# Poll: Your Happy Word. What Is It?



## MooseAndSquirrel (Apr 10, 2012)

What Is Your Happy Word?

Please post your MBTI type along with your happy word. Do you think it fits you? If so, why. If not, why not and what word would be a better fit?


INFJ - my Happy Word Is HOPE 
_"You refuse to give up on anyone, including yourself. You see the best in others. You think happiness should be shared. You spread your message of optimism as much as possible. You will keep believing when everyone else has stopped. You think good will always prevail in the end. You believe if we trusted each other more, the world would be a better place. All we need is a little hope."_

Yup, that's pretty much me alright roud:


----------



## chicklit (Feb 28, 2014)

ENFJ - Your Happy Word Is LAUGHTER
_"You are happy because you are able to laugh at life. You believe that everything has a lighter side. You try to take a broad perspective and keep everything in context. You can always make lemons out of lemonade. You never take yourself too seriously, and you are able to laugh at any jokes at your expense. You let yourself make mistakes, and because of that, you find it quite easy to be cheerful."_

Aw.


----------



## badwolf (Jun 17, 2012)

INTJ - HOPE

I'm not sure I like the answer options they provided for us. They were not nearly varied enough.


----------



## Destiny Lund (Sep 2, 2011)

ENFP- Fits like a glove! 

LAUGHTER You are happy because you are able to laugh at life. You believe that everything has a lighter side. You try to take a broad perspective and keep everything in context. You can always make lemons out of lemonade. You never take yourself too seriously, and you are able to laugh at any jokes at your expense. You let yourself make mistakes, and because of that, you find it quite easy to be cheerful. 
Thanks for finishing the test! Did you like it? Share your result with friends and see what their happy word is.


----------



## Tainted Streetlight (Jun 13, 2011)

ENTP

Delight


----------



## Kavik (Apr 3, 2014)
□ □ □ □
**SET OF TASKS**:
a) Which MBTI types do the posters in the happy word poll thread above report?
b) In the happy word poll thread, what happy word did the ENTP poster report?
c) Write the next part of the happy word poll thread, picking up after its final line.
□ □ □ □
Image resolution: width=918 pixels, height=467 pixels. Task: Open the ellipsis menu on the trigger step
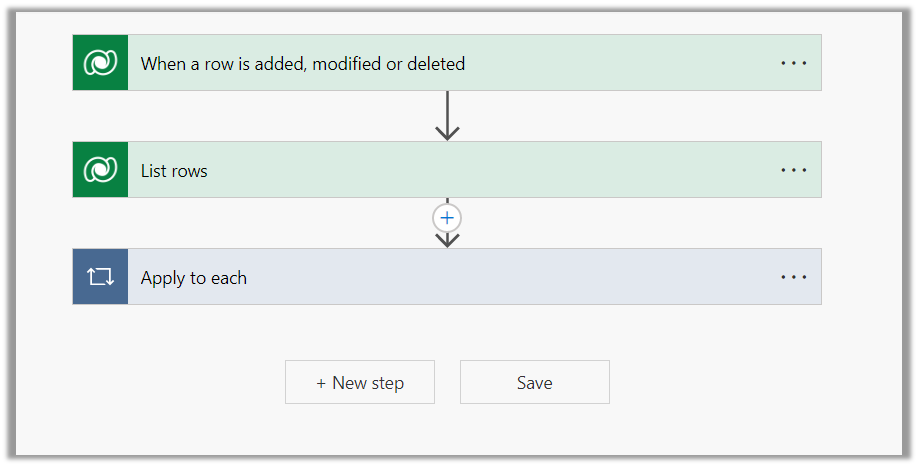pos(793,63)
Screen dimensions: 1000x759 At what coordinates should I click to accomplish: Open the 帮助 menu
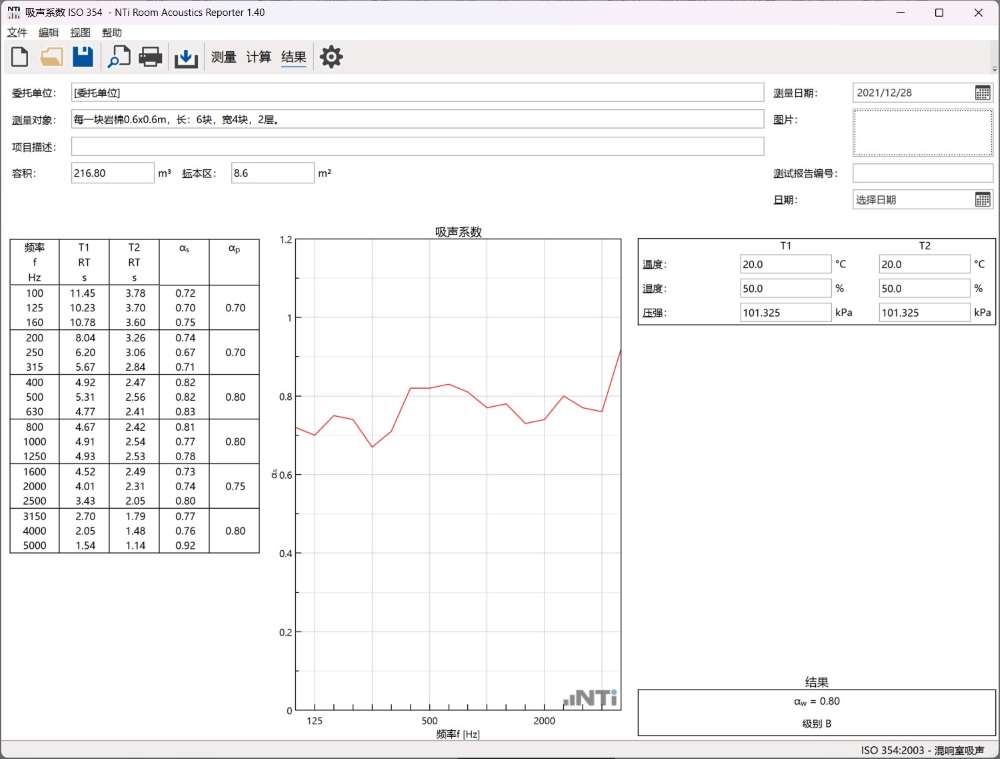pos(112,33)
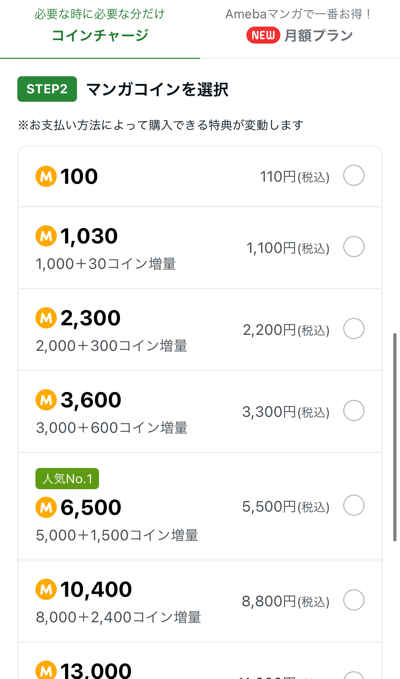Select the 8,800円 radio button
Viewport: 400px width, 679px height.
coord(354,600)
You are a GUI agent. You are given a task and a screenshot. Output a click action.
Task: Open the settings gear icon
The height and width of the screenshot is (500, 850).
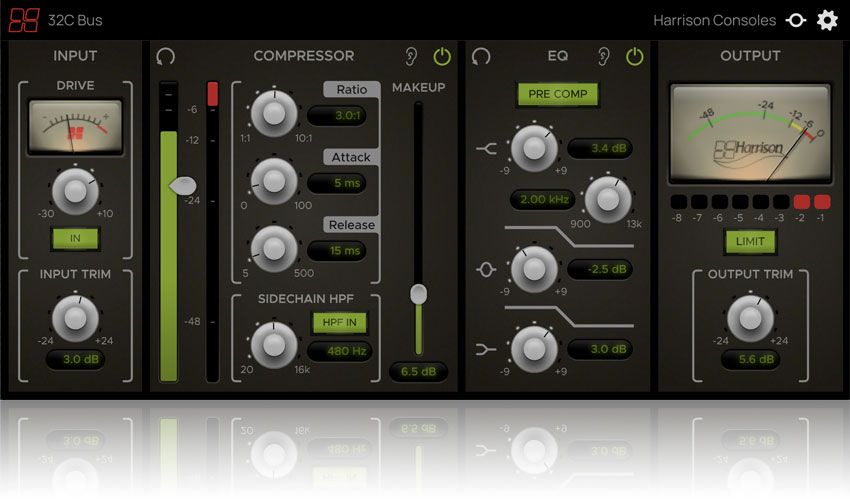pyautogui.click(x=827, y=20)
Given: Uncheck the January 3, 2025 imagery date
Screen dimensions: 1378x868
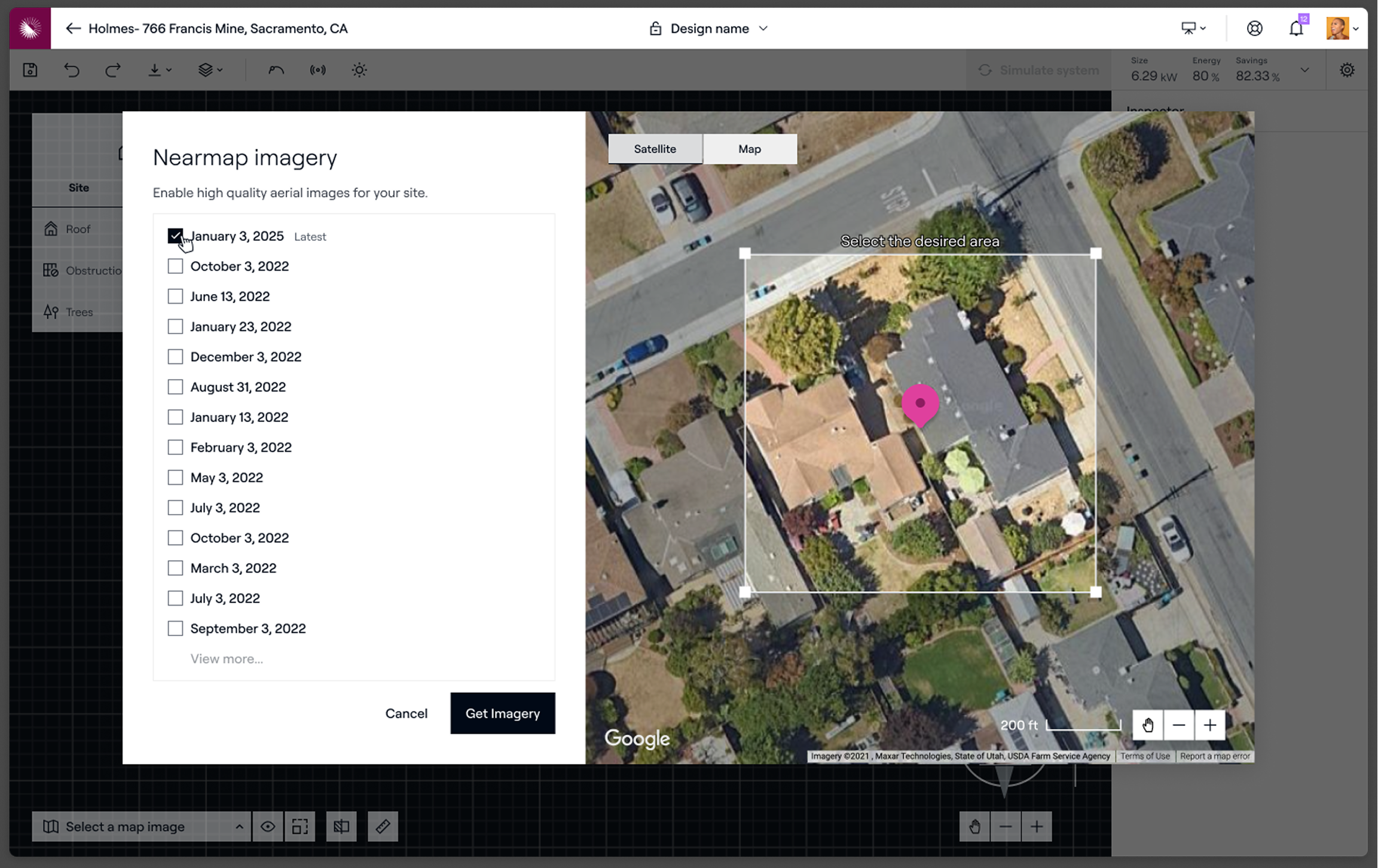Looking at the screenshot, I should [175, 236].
□ □ □ □
**EXERCISE ANSWERS**:
a) INFJ, ENFJ, INTJ, ENFP, ENTP

b) Delight

c)
ISTP - *BLISS*
_
You are happy because you don't need a lot to be content. You experience happiness in the best and worst of times. You see the divine in everything. You believe that every moment, person, and creature is unique and special. You are an oasis of calm in this chaotic world. You never lose your head. You can feel totally elated and exuberant from the smallest pleasures. You don't hold back when it comes to ecstasy._

I like seeking contentment in doses within the storm. Definitely fits me.


----------



## FakeLefty (Aug 19, 2013)

ESTP

DELIGHTYou are happy because you are engaged in and curious about the world. The smallest things life your spirits. You love that life is full of surprises. You can always see what's extraordinary in an ordinary day. You are whimsical and unpredictable. You like to shake things up a lot and have fun every day. Your friends can always count on you to make them smile. You are a delight yourself.​


----------



## NeonPinkDot (Apr 14, 2013)

*INFP-Laughter*
You are happy because you are able to laugh at life. You believe that everything has a lighter side. You try to take a broad perspective and keep everything in context. You can always make lemons out of lemonade. You never take yourself too seriously, and you are able to laugh at any jokes at your expense. You let yourself make mistakes, and because of that, you find it quite easy to be cheerful.
Makes sense to me


----------



## Melogene (Mar 24, 2014)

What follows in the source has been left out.